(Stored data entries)
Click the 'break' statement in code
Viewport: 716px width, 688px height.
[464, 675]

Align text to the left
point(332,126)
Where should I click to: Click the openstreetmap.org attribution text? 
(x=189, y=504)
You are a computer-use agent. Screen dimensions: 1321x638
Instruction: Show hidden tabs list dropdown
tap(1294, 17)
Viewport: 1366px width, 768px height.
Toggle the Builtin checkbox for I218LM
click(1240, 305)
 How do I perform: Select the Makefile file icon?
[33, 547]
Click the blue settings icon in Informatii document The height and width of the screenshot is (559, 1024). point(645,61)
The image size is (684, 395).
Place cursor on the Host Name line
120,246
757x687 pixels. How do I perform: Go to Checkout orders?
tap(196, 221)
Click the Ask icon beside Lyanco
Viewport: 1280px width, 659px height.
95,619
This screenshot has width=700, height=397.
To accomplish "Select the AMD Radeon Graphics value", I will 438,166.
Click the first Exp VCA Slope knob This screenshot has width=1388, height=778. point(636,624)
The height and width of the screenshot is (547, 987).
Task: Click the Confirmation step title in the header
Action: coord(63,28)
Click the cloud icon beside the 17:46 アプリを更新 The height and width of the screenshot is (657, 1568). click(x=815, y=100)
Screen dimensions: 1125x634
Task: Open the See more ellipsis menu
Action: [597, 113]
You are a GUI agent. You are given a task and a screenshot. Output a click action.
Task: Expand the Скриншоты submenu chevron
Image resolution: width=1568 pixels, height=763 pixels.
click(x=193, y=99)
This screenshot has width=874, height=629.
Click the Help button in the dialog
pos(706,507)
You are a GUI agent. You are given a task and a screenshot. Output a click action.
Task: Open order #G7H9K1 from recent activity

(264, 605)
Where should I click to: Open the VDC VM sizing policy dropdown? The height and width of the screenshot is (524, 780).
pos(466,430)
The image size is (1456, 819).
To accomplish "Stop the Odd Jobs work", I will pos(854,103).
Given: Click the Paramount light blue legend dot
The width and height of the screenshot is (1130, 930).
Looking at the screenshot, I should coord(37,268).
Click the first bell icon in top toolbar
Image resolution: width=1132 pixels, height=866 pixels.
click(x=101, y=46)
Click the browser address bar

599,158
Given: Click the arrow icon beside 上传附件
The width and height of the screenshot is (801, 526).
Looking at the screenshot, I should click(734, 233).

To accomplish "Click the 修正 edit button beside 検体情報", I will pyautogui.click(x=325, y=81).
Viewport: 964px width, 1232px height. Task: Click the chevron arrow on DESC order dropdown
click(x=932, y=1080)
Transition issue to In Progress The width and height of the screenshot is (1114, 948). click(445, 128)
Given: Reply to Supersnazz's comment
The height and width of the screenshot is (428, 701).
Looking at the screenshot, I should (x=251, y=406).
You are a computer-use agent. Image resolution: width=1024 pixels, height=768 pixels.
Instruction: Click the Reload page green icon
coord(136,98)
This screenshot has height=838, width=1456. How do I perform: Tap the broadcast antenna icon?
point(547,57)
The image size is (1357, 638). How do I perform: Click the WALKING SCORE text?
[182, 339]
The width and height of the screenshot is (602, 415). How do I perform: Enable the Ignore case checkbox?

● **Problem details**
Set every entry down verbatim.

● **Finished task**
Click the 'break' statement in code
Viewport: 716px width, 688px height.
[464, 675]

Align text to the left
point(332,126)
Where should I click to: Click the openstreetmap.org attribution text? 
(x=189, y=504)
You are a computer-use agent. Screen dimensions: 1321x638
Instruction: Show hidden tabs list dropdown
tap(1294, 17)
Viewport: 1366px width, 768px height.
Toggle the Builtin checkbox for I218LM
click(1240, 305)
 How do I perform: Select the Makefile file icon?
[33, 547]
Click the blue settings icon in Informatii document The height and width of the screenshot is (559, 1024). point(645,61)
The image size is (684, 395).
Place cursor on the Host Name line
120,246
757x687 pixels. How do I perform: Go to Checkout orders?
tap(196, 221)
Click the Ask icon beside Lyanco
Viewport: 1280px width, 659px height.
95,619
This screenshot has width=700, height=397.
To accomplish "Select the AMD Radeon Graphics value", I will 438,166.
Click the first Exp VCA Slope knob This screenshot has width=1388, height=778. point(636,624)
The height and width of the screenshot is (547, 987).
Task: Click the Confirmation step title in the header
Action: coord(63,28)
Click the cloud icon beside the 17:46 アプリを更新 The height and width of the screenshot is (657, 1568). click(x=815, y=100)
Screen dimensions: 1125x634
Task: Open the See more ellipsis menu
Action: [597, 113]
You are a GUI agent. You are given a task and a screenshot. Output a click action.
Task: Expand the Скриншоты submenu chevron
Image resolution: width=1568 pixels, height=763 pixels.
click(x=193, y=99)
This screenshot has width=874, height=629.
Click the Help button in the dialog
pos(706,507)
You are a GUI agent. You are given a task and a screenshot. Output a click action.
Task: Open order #G7H9K1 from recent activity

(264, 605)
Where should I click to: Open the VDC VM sizing policy dropdown? The height and width of the screenshot is (524, 780).
pos(466,430)
The image size is (1456, 819).
To accomplish "Stop the Odd Jobs work", I will pos(854,103).
Given: Click the Paramount light blue legend dot
The width and height of the screenshot is (1130, 930).
Looking at the screenshot, I should coord(37,268).
Click the first bell icon in top toolbar
Image resolution: width=1132 pixels, height=866 pixels.
click(x=101, y=46)
Click the browser address bar

599,158
Given: Click the arrow icon beside 上传附件
The width and height of the screenshot is (801, 526).
Looking at the screenshot, I should click(734, 233).

To accomplish "Click the 修正 edit button beside 検体情報", I will pyautogui.click(x=325, y=81).
Viewport: 964px width, 1232px height. Task: Click the chevron arrow on DESC order dropdown
click(x=932, y=1080)
Transition issue to In Progress The width and height of the screenshot is (1114, 948). click(445, 128)
Given: Reply to Supersnazz's comment
The height and width of the screenshot is (428, 701).
Looking at the screenshot, I should (x=251, y=406).
You are a computer-use agent. Image resolution: width=1024 pixels, height=768 pixels.
Instruction: Click the Reload page green icon
coord(136,98)
This screenshot has height=838, width=1456. How do I perform: Tap the broadcast antenna icon?
point(547,57)
The image size is (1357, 638). How do I perform: Click the WALKING SCORE text?
[182, 339]
The width and height of the screenshot is (602, 415). How do I perform: Enable the Ignore case checkbox?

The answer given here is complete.